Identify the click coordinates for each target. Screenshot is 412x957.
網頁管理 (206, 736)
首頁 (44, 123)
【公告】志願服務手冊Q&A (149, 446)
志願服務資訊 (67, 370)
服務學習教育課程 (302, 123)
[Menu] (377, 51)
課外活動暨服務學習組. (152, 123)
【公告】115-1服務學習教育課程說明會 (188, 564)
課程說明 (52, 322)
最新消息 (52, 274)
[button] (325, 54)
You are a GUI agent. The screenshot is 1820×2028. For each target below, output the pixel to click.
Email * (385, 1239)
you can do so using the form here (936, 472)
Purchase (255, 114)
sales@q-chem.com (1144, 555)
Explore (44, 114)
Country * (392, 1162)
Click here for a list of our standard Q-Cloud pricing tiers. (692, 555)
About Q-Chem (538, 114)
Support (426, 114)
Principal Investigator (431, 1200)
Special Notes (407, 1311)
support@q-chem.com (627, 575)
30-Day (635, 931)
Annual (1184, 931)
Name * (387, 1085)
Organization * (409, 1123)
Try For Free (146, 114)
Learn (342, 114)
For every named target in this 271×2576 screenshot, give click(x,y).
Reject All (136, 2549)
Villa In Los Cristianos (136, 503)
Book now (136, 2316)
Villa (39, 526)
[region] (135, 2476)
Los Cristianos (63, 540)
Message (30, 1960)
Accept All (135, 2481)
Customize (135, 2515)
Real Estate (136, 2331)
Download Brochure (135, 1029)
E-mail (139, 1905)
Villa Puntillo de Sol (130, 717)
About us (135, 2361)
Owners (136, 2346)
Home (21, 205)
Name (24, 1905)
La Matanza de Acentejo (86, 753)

> _PROBLEM REQUIREMENTS_
Please output exactly the lines from the one containing "About us (135, 2361)" through the end of the records, both included.

> _FINAL ANSWER_
About us (135, 2361)
Owners (136, 2346)
Home (21, 205)
Name (24, 1905)
La Matanza de Acentejo (86, 753)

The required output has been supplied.